(SOURCE DOCUMENT):

[Start of Attachment]

An estimated 60 to 80 fires, 3 explosions, and numerous gas leaks were reported last night in the towns around Lawrence, MA (north of Boston). The incident has been linked to lines operated by Columbia Gas of Massachusetts. Columbia Gas has not released an official cause yet, but MEMA (The Massachusetts Emergency Management Agency) and some of the local firefighters have speculated that the cause was an over-pressurized gas line. Columbia was conducting planned upgrades on the lines at the time of the incident. One person has been killed; 25 more have been injured.

[End of Attachment]

(SUPPLIED INFORMATION):
[Start of Attachment]

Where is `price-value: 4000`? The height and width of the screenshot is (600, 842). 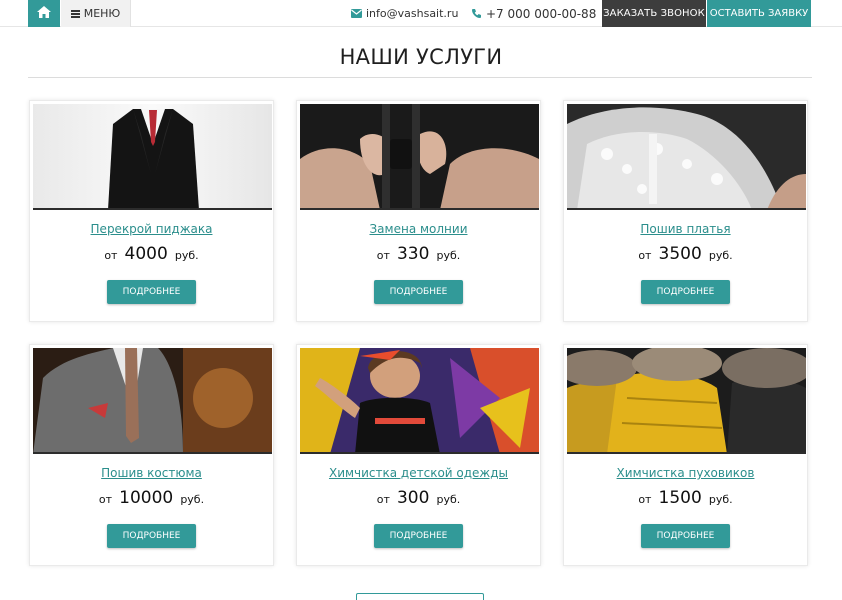 price-value: 4000 is located at coordinates (146, 254).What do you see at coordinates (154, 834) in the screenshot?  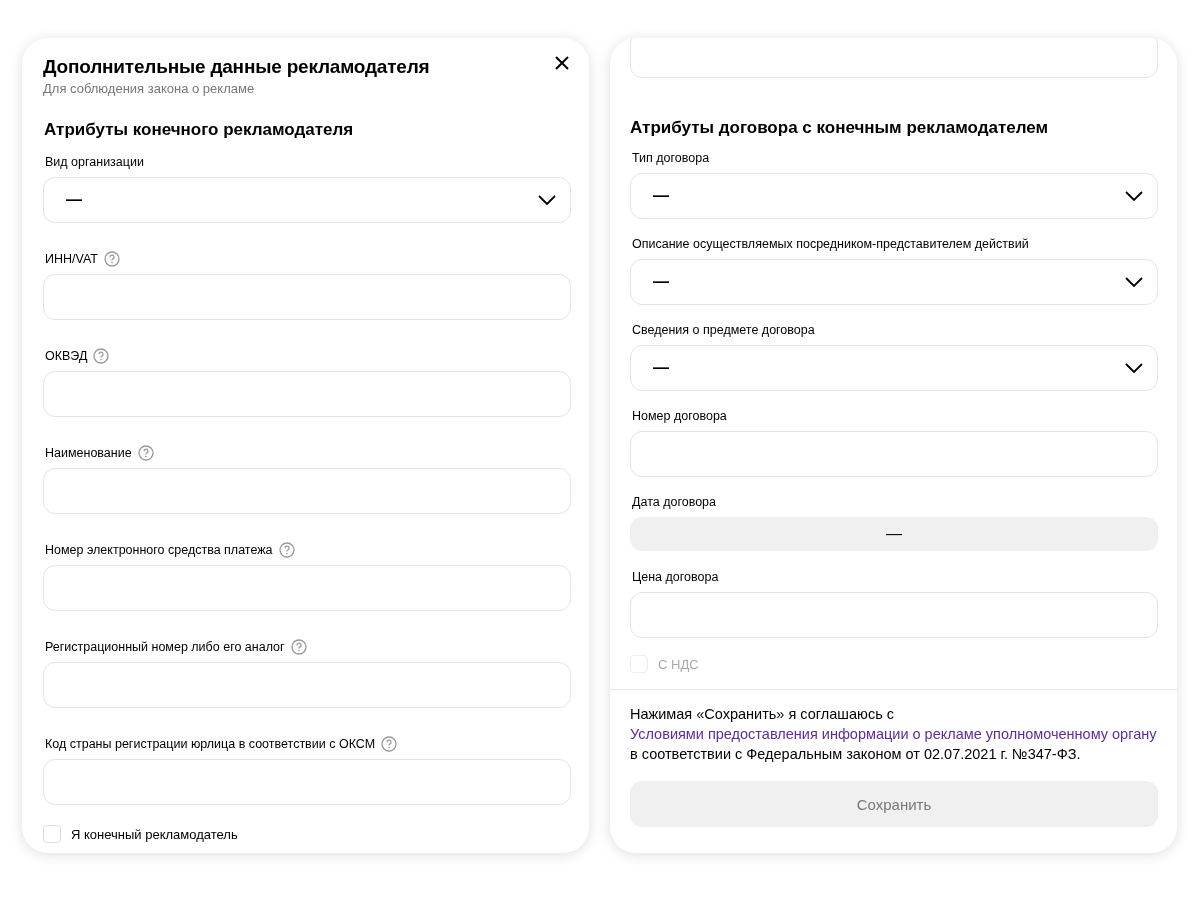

[End of Attachment]

(TASK INSTRUCTIONS):
A) Answer these questions about the report on the Lawrence gas incident, one per line:
(i) How many explosions were reported?
(ii) What was Columbia doing on the lines at the time of the incident?
(iii) How many people were injured?
B) Can you give the report on the Lawrence gas incident again, from "An estimated 60" up to and including "have been injured.", substituting "blasts" for "explosions"?

(SOLUTION SET):
A)
(i) 3
(ii) Conducting planned upgrades
(iii) 25

B)
An estimated 60 to 80 fires, 3 blasts, and numerous gas leaks were reported last night in the towns around Lawrence, MA (north of Boston). The incident has been linked to lines operated by Columbia Gas of Massachusetts. Columbia Gas has not released an official cause yet, but MEMA (The Massachusetts Emergency Management Agency) and some of the local firefighters have speculated that the cause was an over-pressurized gas line. Columbia was conducting planned upgrades on the lines at the time of the incident. One person has been killed; 25 more have been injured.